▸ Exercise brief:
The response has to reproduce all entries exactly while excluding their pictures.

[Stored data entries]
----
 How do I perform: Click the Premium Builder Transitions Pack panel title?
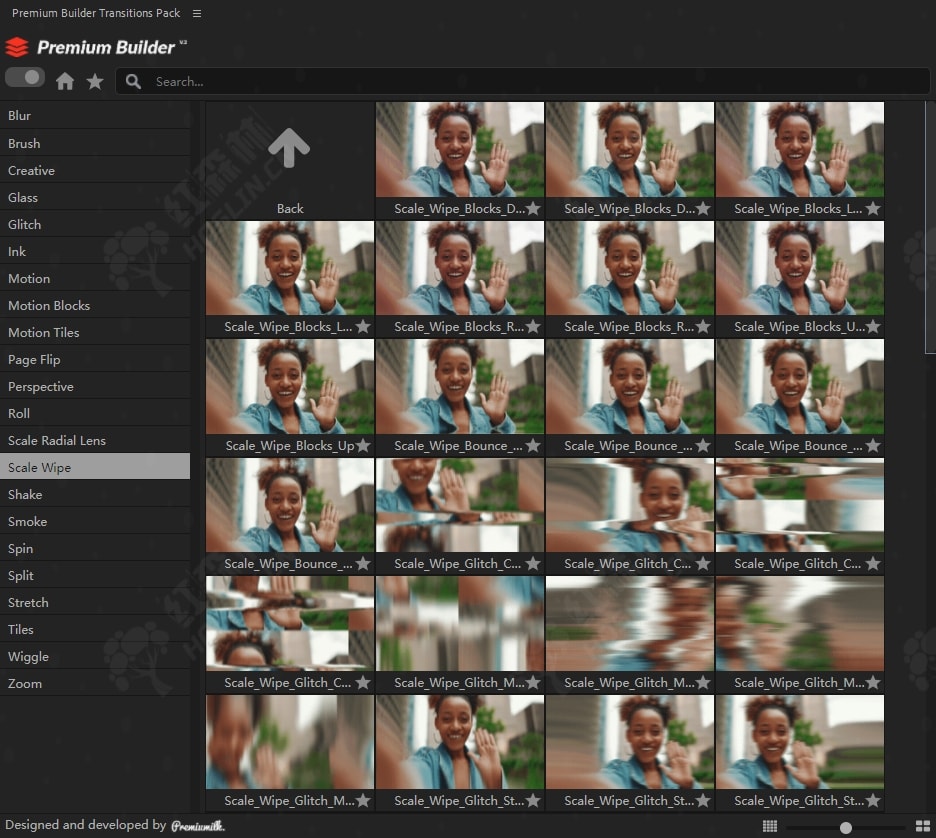(96, 13)
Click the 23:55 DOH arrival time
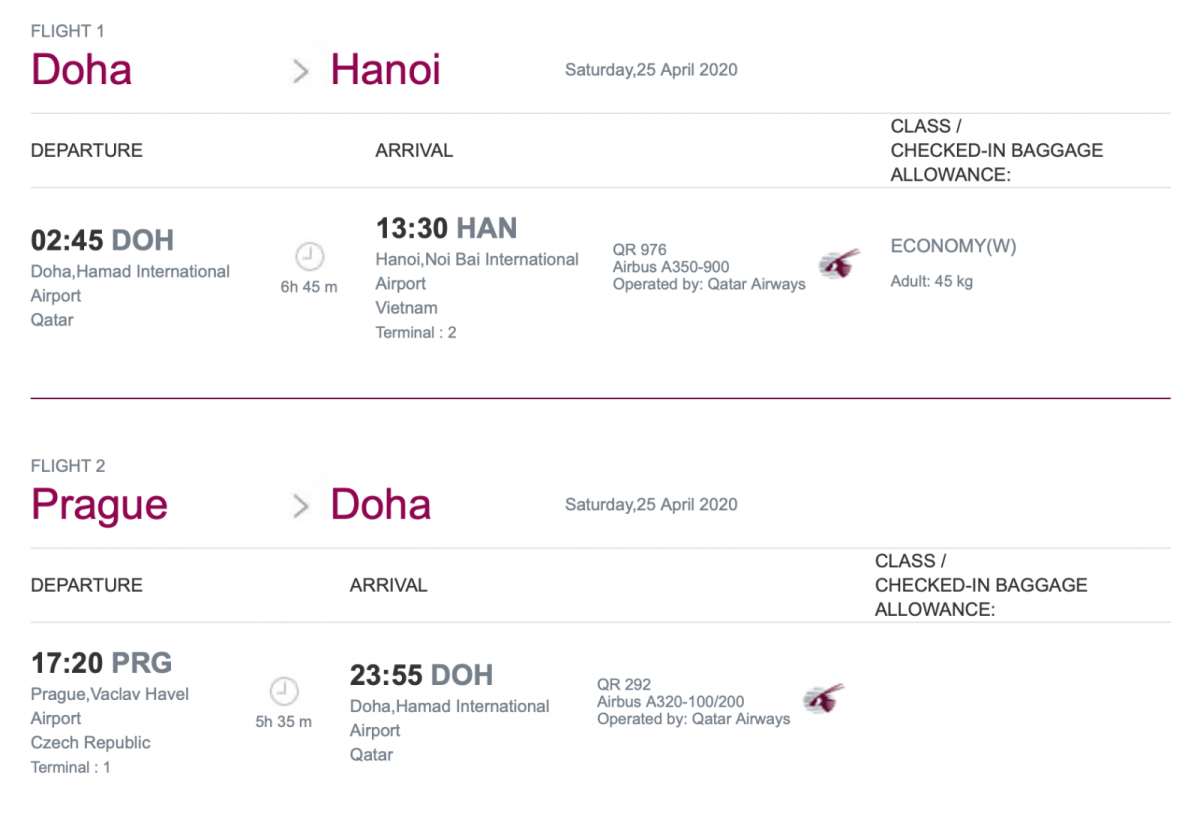The image size is (1200, 814). pyautogui.click(x=421, y=675)
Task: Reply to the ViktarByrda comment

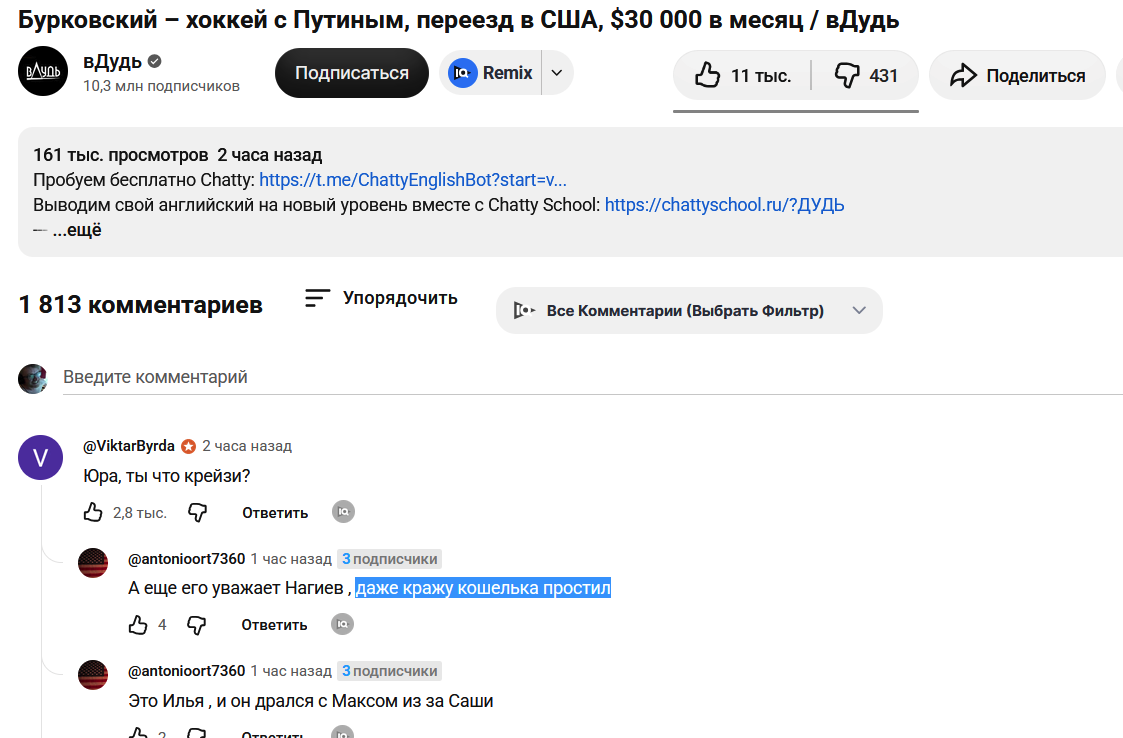Action: pyautogui.click(x=275, y=513)
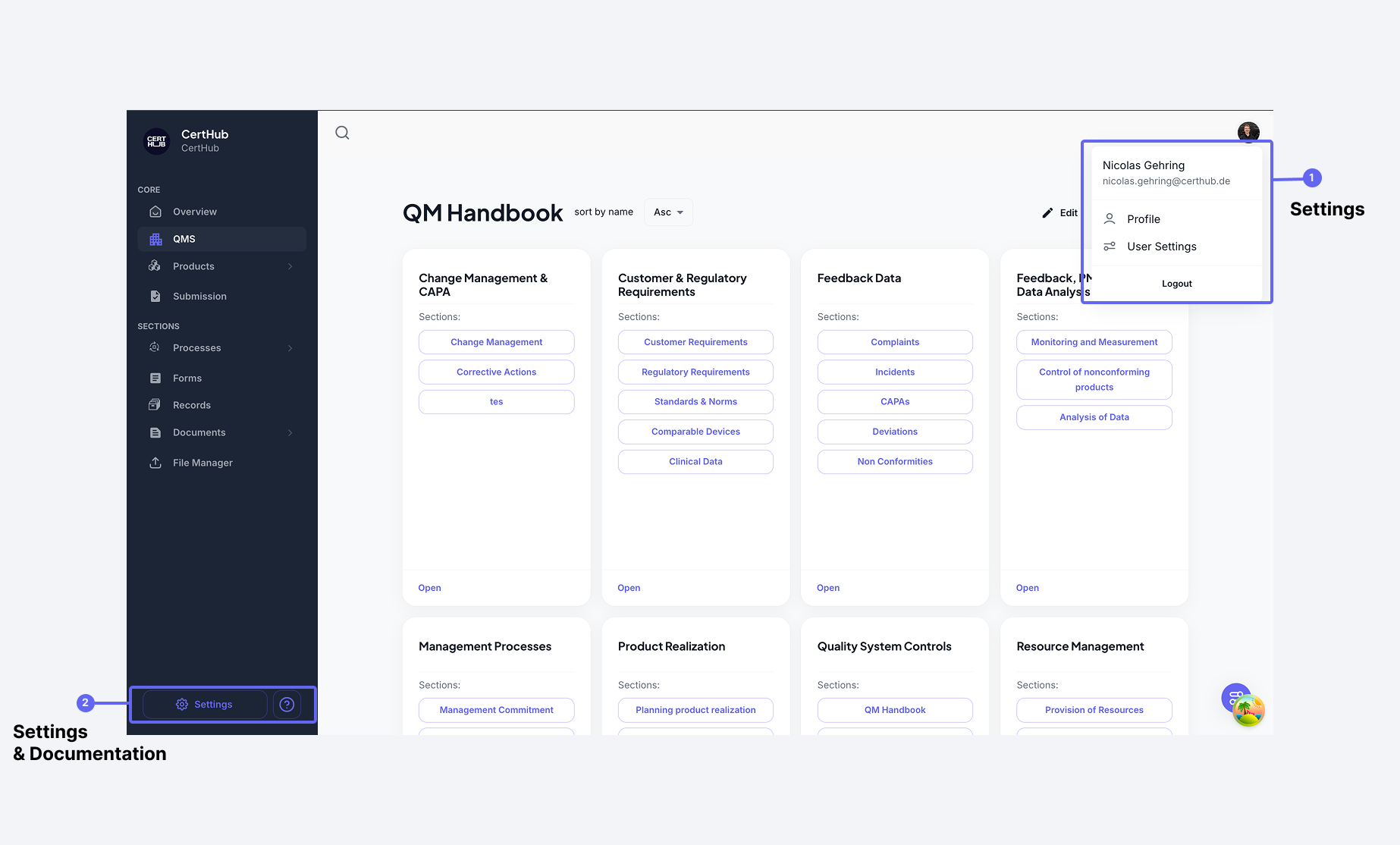Open the Corrective Actions section

coord(496,372)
----
▸ Exercise response:
 How do I perform: Click the Premium Builder Transitions Pack panel title?
(96, 13)
Click the 23:55 DOH arrival time
The image size is (1200, 814). pyautogui.click(x=421, y=675)
Task: Reply to the ViktarByrda comment

Action: pyautogui.click(x=275, y=513)
Open the Corrective Actions section

coord(496,372)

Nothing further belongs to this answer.